Although the IT infrastructure now supports both operations very well, Matthews Foods cannot afford to stand still. Ian Webb said:

Like many food processors we have a selection of best-of-breed systems which have been bolted on over the years. System21 provides great integration between the finance, distribution and manufacturing applications and a Geac supplied Trusted Link application provides us with excellent connections to our retail customers. But the next step for us over the next year or so is to achieve better plant level integration.

Matthews Foods is currently following a manufacturing integration strategy. This is to ensure its manufacturing systems can communicate with each other. Historically there has been separate processes for manually re-keying data into the separate systems, which is prone to error. One significant risk with this relates to products Best Before Dates. If the wrong date is entered, not only could the company face a recall fine of up to 40,000 from a retailer, but it would have a material impact on Matthews Foods own inventory management and distort its planned sequence for stock usage. Therefore, there must be one accurate source of commonly used data.

Matthews Foods is looking to create this single data source on a Microsoft SQL Server-based industrial database. This will hold product and production data and each manufacturing system will eventually be interfaced to it. However, in order to protect the data source only certain users will be allowed to enter or manipulate data. Hence System21 will act as the single data entry mechanism, as it can enforce user security.

To further Matthews Foods performance it has also deployed a business performance management tool which provides sophisticated online analytical processing of live transactional data from System21. This is used by the finance team and has reduced management accounting collation time significantly. Daily sales analysis is also performed against forecasts and a range of key performance indicators (KPI) are a valuable daily tool at an operational level.

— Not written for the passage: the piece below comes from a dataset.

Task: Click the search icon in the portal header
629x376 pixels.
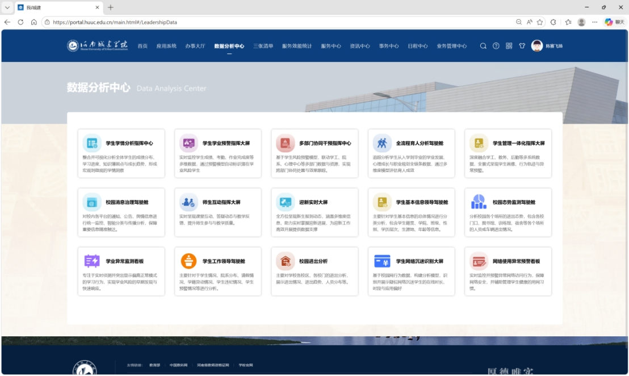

Although typically business performance management tools are the domain of the finance department, they are also playing a significant role in Matthews Foods manufacturing operations, as it is now being used to store recipes, product and manufacturing data taken from System21. It is also being used to conduct capacity forecasting and a variety of what if analyses.

This graphical tool also assists the New Ivory site by showing Works Orders for a product and all three production phases, whilst clearly presenting a simple view of all production plans over a three week period.

During 2005 Matthews Foods will ramp up its integration work, but not just in the manufacturing process. Matthews Foods will extend its use of Agility automated warehousing software, which is currently used to manage around 20% of its finished goods stock which are held in Ossett. This will be extended to control raw material stocks and therefore help feed accurate information into its manufacturing planning process. All inventory location data is held within Geac's Warehousing module so that warehousing staff know exactly where to pick goods according to precise production and despatch requirements.

Matthews Foods will also be working closely with Geac to gain an accurate view of the rest (80%) of its finished stocks, which are held in Leeds in a third party logistics arrangement. Geac is currently building connectors in order to provide a data interface between the two companies. Effectively a user at Matthews Foods will soon be able to conduct an up-to-date inventory check via System21 which will immediately make an enquiry onto the SAP-based inventory system. This will replace a manual system, enabling customer service staff to provide even more accurate delivery date promises to customers.

Ian Webb concluded:
We have an operational target to provide 99.5% of our orders on time and in full. To do this consistently we require ultimate efficiency in our plant and supply chain and we need accurate business performance information without delay. Without doubt IT is an essential component in this quest.